To manage tensor memory, we introduce scopes. You can create a scope, do some work inside it, and all tensors created while you are in the scope will be cleaned up at the end. For example:
let%expect_test "addition" =
Tensor.with_rc_scope (fun () ->
let t = Tensor.(f 41. + f 1.) in
Stdio.printf !"%{sexp:float}\n" (Tensor.to_float0_exn t);
[%expect {| 42 |}];
let t = Tensor.float_vec [ 1.; 42.; 1337. ] in
Stdio.printf !"%{sexp:float array}\n" Tensor.(to_float1_exn (t * t));
[%expect {| (1 1764 1787569) |}];
Stdio.printf !"%{sexp:float array}\n" Tensor.(to_float1_exn (t + f 1.5));
[%expect {| (2.5 43.5 1338.5) |}])
;;
When the callback passed in to with_rc_scope ends, all the tensors created during the
callback will be cleaned up and the underlying memory used by libtorch will be available
immediately, rather than only becoming available after the garbage collector runs.
All tensors returned from the API have the local mode, so they cannot escape the region
they are created in. This guarantees that when the scope ends and they are cleaned up, we
won’t use them after freeing them.
When tensors are created, they are added to the innermost scope. Behind the scenes there is a stack of scopes (that is not threadsafe yet), and new scopes get pushed on the top. Calling tensor functions without being in a scope will cause an error.
with_rc_scope accepts a callback that returns a 'a:
val with_rc_scope : (unit -> 'a) @ local -> 'a
So you can’t return a tensor or any local value, but you can return other things. This is a safety guarantee, because returning tensors requires a handoff to the outer scope.
If I want to do some computation that creates intermediate tensors, and just want to keep
the final output tensor, I can return a tensor using with_rc_scope_tensor:
let%expect_test "Tensor returned from inner scope to outer" =
Tensor.with_rc_scope_tensor (fun () ->
let t_out =
Tensor.with_rc_scope_tensor (fun () -> exclave_
let t_inner = Tensor.zeros [ 1 ] in
printf "%d\n" (Tensor.For_testing.get_refcount t_inner);
[%expect {| 1 |}];
t_inner)
in
printf "%d\n" (Tensor.For_testing.get_refcount t_out);
[%expect {| 1 |}])
;;
This will transfer the ownership of the tensor returned from the callback to the outer scope.

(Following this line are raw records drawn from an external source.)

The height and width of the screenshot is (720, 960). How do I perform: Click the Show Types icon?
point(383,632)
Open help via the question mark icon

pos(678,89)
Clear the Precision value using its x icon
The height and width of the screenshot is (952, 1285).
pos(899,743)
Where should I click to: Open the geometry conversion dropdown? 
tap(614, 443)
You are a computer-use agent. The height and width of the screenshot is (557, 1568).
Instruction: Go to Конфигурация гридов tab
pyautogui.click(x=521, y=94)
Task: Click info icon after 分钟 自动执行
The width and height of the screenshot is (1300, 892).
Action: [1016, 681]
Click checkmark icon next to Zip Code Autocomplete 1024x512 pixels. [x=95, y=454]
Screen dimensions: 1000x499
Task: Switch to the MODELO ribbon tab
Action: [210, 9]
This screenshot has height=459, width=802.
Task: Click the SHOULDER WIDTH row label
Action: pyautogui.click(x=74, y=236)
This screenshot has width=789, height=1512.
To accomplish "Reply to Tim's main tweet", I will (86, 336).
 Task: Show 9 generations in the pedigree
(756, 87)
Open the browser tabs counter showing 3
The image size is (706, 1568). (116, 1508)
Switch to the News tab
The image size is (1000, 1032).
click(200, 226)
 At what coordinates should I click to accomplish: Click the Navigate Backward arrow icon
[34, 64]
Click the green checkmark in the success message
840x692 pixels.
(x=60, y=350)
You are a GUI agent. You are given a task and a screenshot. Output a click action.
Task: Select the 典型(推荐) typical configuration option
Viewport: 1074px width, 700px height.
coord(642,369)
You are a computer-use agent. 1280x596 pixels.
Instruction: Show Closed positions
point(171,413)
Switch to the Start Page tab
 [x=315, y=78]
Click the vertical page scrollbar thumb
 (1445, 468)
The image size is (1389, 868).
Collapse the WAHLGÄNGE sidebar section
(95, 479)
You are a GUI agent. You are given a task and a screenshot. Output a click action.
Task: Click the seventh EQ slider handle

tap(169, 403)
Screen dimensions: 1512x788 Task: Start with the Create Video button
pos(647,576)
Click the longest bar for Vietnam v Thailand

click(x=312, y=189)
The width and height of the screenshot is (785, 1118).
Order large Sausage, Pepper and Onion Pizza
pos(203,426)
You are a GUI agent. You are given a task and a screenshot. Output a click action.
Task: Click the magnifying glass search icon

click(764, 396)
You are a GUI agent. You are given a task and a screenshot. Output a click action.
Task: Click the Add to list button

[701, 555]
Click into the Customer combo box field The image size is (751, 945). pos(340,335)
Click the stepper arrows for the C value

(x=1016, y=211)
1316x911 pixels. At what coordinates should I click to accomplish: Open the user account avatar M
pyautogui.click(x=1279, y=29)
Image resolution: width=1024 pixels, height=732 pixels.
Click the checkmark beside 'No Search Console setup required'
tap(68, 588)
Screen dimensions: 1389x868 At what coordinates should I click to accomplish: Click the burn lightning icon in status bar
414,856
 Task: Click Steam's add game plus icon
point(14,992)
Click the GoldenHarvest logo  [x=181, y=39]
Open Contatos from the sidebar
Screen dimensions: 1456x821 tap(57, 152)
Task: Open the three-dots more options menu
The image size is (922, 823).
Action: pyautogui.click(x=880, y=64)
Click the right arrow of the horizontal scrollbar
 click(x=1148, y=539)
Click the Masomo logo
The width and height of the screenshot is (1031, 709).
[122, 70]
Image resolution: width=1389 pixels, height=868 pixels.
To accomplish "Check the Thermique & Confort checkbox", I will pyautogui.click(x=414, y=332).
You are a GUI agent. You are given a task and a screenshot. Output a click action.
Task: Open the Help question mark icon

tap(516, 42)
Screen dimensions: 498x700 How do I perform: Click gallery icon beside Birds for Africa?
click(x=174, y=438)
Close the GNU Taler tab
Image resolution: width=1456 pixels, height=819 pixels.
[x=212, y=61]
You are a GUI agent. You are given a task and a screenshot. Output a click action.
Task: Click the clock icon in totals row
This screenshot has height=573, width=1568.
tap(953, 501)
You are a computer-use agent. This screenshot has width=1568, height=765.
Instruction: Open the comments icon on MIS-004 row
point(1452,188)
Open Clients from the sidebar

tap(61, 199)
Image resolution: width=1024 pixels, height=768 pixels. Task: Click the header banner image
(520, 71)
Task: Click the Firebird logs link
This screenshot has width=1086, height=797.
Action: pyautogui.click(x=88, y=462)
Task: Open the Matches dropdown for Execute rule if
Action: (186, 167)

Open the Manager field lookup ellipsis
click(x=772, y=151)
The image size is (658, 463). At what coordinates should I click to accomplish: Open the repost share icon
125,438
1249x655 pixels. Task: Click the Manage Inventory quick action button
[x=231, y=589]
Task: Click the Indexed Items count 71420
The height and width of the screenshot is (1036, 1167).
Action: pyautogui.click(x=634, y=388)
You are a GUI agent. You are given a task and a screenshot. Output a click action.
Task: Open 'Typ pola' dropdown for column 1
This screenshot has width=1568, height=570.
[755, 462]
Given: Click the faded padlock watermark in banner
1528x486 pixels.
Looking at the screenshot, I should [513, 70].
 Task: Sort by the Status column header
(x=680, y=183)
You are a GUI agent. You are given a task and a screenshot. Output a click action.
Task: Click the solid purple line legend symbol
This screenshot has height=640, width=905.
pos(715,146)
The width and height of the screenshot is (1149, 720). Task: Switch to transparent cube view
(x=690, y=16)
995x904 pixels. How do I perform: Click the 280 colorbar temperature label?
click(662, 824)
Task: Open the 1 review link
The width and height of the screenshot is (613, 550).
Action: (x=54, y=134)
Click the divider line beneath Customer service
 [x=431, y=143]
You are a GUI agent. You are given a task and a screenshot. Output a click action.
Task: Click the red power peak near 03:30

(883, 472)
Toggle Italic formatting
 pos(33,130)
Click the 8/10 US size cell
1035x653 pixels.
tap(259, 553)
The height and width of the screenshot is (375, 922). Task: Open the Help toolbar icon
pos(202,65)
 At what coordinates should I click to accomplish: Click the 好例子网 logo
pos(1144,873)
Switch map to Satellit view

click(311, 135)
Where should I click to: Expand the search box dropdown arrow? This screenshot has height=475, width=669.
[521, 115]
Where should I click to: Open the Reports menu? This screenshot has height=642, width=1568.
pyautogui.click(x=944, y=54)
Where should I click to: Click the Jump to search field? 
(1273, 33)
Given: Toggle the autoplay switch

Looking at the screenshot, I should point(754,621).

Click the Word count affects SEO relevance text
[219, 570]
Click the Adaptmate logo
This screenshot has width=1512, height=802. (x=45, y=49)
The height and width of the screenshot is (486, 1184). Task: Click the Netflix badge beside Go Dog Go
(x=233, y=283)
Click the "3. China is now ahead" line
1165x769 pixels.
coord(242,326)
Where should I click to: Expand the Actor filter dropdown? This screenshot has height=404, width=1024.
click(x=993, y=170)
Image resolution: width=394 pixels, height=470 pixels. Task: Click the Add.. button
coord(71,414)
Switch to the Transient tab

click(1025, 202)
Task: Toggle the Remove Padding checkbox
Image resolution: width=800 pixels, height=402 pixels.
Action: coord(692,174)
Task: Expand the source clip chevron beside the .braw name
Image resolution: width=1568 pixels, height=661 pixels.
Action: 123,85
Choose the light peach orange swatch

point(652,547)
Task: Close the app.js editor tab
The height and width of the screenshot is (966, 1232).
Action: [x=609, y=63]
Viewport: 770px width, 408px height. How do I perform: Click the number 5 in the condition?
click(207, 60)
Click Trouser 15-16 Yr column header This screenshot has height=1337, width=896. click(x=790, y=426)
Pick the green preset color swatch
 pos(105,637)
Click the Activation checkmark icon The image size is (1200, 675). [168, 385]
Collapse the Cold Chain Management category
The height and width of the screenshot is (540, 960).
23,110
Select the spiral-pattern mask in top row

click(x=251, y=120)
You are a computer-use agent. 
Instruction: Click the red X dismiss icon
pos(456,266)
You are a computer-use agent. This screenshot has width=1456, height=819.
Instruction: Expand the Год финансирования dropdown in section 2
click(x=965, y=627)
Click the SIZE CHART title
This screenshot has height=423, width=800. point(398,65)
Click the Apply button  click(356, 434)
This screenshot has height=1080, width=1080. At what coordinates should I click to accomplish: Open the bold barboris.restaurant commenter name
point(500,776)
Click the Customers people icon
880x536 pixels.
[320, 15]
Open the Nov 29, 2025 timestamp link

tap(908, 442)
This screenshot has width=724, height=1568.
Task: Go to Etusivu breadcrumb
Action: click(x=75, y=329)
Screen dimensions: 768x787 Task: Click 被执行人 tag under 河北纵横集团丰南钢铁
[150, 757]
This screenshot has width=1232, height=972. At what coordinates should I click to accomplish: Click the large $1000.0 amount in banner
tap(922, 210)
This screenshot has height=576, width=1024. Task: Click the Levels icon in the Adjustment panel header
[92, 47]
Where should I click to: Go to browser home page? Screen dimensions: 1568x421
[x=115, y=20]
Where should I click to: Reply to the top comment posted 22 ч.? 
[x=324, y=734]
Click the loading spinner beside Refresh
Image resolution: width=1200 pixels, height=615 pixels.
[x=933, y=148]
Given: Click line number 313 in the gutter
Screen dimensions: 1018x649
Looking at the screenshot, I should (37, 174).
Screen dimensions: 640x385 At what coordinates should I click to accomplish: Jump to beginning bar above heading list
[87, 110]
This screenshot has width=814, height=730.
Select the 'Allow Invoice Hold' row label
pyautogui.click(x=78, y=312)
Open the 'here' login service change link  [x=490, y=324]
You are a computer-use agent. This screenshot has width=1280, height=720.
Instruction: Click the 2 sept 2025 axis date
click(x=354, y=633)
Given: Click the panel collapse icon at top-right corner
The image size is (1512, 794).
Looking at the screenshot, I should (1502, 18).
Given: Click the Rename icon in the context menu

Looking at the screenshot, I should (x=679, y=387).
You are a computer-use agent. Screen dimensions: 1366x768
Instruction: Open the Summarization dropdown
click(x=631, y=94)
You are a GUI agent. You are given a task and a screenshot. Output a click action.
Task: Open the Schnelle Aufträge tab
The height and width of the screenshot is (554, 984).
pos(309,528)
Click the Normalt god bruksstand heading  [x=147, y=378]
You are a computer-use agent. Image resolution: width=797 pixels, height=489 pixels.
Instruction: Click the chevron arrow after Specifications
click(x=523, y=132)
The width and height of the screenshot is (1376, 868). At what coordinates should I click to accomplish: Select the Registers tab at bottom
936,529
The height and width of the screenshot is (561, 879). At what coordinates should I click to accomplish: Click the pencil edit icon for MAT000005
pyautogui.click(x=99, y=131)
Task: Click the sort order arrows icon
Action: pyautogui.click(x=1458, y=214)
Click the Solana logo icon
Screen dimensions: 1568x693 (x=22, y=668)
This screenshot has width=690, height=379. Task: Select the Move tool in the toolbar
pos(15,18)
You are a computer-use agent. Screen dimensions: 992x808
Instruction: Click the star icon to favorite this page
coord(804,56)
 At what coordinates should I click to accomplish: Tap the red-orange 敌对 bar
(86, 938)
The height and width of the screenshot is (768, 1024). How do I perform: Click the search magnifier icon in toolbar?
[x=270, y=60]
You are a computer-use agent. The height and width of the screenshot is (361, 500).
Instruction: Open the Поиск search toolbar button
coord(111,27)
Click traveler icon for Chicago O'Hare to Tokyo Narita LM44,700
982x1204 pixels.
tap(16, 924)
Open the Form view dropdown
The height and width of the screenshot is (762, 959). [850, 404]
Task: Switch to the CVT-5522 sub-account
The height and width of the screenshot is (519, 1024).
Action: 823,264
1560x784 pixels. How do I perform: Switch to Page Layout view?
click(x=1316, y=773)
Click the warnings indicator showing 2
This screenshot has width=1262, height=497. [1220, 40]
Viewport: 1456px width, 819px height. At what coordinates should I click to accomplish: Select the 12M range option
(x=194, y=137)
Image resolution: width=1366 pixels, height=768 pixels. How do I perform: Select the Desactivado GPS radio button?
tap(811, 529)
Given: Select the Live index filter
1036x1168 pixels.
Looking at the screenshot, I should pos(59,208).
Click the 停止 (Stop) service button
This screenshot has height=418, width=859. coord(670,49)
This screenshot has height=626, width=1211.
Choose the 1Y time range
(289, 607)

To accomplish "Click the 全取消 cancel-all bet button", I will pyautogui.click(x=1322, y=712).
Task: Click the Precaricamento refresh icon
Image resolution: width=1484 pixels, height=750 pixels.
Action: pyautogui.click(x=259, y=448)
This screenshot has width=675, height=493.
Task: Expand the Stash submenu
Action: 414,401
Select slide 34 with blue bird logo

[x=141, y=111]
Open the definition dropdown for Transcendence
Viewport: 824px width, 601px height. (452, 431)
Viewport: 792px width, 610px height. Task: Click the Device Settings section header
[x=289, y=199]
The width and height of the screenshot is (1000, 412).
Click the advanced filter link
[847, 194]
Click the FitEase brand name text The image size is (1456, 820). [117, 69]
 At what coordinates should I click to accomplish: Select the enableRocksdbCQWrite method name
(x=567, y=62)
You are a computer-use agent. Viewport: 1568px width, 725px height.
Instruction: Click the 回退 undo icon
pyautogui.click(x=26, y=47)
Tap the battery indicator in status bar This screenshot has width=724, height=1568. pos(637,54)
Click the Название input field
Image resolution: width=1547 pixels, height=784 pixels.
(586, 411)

The return type of the callback that is passed in should be Tensor.t @ local, and there
is a list version: with_rc_scope_tensors. There isn’t a good way to return tensors in
arbitrary data structures.
When returning locals, you will want to use exclave_ to mark the end of the function’s
region (like in the callback passed into with_rc_scope_tensor above).
When constructing a model, we use a var store to track model parameters. Model parameters in the var store are not local and are garbage collected, so they can be loaded and saved to checkpoints and passed around in arbitrary data structures.
See the refcounted llama2 example for how this works.